Russian scientists are teaching machines understand biomedical texts

One of the common problems in automatic classification of biomedical text data is lack absence of sufficient text labels. A team of Russian computer and biomedical scientists found a way around this problem by adding a pre-classification step.
By: International Aging Research Portfolio
 
LONDON - Dec. 20, 2013 - PRLog -- Many biomedical datasets contain millions of records that require algorithms with the elements of machine learning to structure and classify the data automatically relying on the expert training sets – prior work of human experts that classify or label some number of records. The automatic classification algorithms use the training sets to find similar records and classify them into the appropriate categories.

When the data sets are diverse and have large training sets, the accuracy of the commonly-used algorithms can be very high. But for data sets with incomplete labels these algorithms will perform poorly often requiring additional human input and sequential training steps.

A group of Russian scientists led by Anton Kolesov proposed a solution by adding a pre-classification step and filling the gaps in labels by selecting them from the nearest neighbors, where labels are available.

Recorded information:
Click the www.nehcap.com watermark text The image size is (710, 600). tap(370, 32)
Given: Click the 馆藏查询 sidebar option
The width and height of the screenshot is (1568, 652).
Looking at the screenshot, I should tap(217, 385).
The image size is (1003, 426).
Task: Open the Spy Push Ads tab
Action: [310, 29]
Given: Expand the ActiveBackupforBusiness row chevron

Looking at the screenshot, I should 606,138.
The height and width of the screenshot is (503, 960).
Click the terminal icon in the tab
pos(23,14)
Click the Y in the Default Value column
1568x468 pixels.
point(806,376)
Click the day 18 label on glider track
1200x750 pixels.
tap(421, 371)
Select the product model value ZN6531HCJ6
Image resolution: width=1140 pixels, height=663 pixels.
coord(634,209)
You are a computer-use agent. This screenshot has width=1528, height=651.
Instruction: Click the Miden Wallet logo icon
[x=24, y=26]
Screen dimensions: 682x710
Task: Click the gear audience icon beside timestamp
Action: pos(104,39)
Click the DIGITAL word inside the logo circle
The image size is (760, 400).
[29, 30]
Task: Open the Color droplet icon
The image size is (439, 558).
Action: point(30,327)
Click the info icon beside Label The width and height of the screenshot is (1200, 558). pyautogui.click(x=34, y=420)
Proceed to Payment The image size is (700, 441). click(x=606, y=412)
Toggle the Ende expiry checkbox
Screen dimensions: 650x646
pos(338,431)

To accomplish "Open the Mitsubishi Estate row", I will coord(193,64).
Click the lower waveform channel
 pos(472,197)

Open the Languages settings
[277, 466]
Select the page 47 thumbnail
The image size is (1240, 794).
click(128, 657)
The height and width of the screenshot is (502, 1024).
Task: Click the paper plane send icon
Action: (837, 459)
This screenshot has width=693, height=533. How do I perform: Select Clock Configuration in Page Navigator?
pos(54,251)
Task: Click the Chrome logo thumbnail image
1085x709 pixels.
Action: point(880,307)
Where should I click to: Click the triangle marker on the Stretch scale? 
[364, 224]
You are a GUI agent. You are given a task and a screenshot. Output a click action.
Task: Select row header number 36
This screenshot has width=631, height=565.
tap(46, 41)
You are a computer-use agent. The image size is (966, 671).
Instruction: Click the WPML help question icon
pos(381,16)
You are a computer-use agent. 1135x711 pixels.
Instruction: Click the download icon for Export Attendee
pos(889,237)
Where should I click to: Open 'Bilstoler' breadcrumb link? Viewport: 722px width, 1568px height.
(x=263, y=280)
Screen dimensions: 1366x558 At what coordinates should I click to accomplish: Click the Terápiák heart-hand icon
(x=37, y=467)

Task to carry out:
In the article on machines that classify biomedical texts, rewrite the paragraph beginning "When the data sets are diverse" more briefly, keeping its main facts.

Reply:
Common algorithms can be very accurate on diverse data sets with large training sets. On data sets with incomplete labels they perform poorly and often need additional human input and sequential training steps.